42 M.J. 462

UNITED STATES, Appellee v. Richard M. CONNELL, Seaman Recruit U.S. Navy, Appellant.

No. 94-0486.

CMR No. 92 2547.

U.S. Court of Appeals for the Armed Forces.

Argued Feb. 16, 1995.

Decided Sept. 22, 1995.

*463For Appellant: Commander Mary T. Hall, JAGC, USN (argued); Commander Philip D. Cave, JAGC, USN, and Lieutenant Brian C. Lansing, JAGC, USNR (on brief).

For Appellee: Major Laura L. Scudder, USMC (argued); Commander S.A. Stallings, JAGC, USN (on brief); Colonel T.G. Hess, USMC.

Opinion of the Court

WISS, Judge:

1. Pursuant to provident guilty pleas, a special court-martial, military judge sitting alone, convicted appellant of absence without leave (AWOL) (59 days); and contrary to his pleas, convicted him of missing movement by design, see Arts. 86 and 87, Uniform Code of Military Justice, 10 USC §§ 886 and 887, respectively. The judge sentenced him to a bad-conduct discharge, confinement for 90 days, and forfeiture of $522.00 pay per month for 3 months. The convening authority approved these results, but he suspended execution of the punitive discharge for a period of 12 months in response to appellant’s request for clemency. In due course, the Court of Military Review1 affirmed in an unpublished opinion.

2. Prior to suspension of his punitive discharge, appellant returned to his ship from appellate leave. Within a month of his return, he again went AWOL for 5 days. Three days after his return from this AWOL, appellant’s commander, who had been the convening authority of his special court-martial, imposed nonjudicial punishment on appellant for this absence. See Art. 15, UCMJ, 10 USC § 815; Hearing Officer Exhibit 3.

## PROVIDED MATERIAL
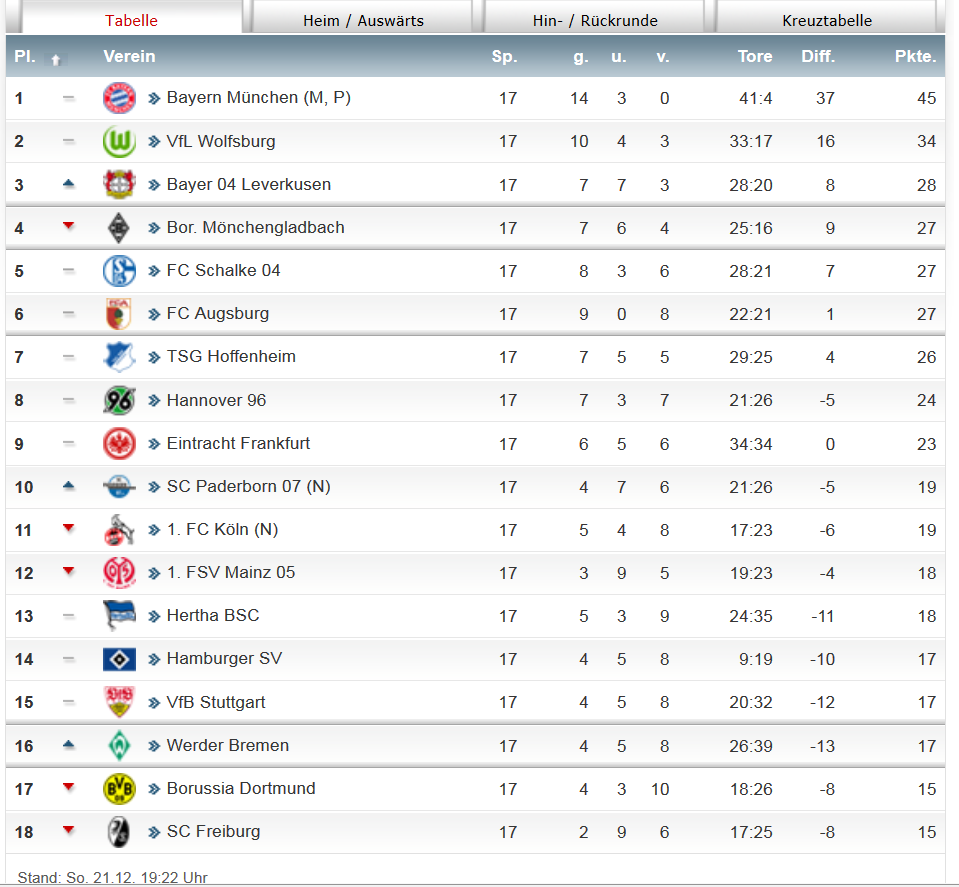Viewport: 959px width, 887px height.
Task: Click the Eintracht Frankfurt eagle crest
Action: tap(119, 443)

## INSTRUCTION
Reproduce the part of the court opinion word for word, starting at "Argued Feb. 16, 1995." and ending at "T.G. Hess, USMC.". The material comes from a source other than the court opinion.

## REPLY TO THE EXERCISE
Argued Feb. 16, 1995.

Decided Sept. 22, 1995.

*463For Appellant: Commander Mary T. Hall, JAGC, USN (argued); Commander Philip D. Cave, JAGC, USN, and Lieutenant Brian C. Lansing, JAGC, USNR (on brief).

For Appellee: Major Laura L. Scudder, USMC (argued); Commander S.A. Stallings, JAGC, USN (on brief); Colonel T.G. Hess, USMC.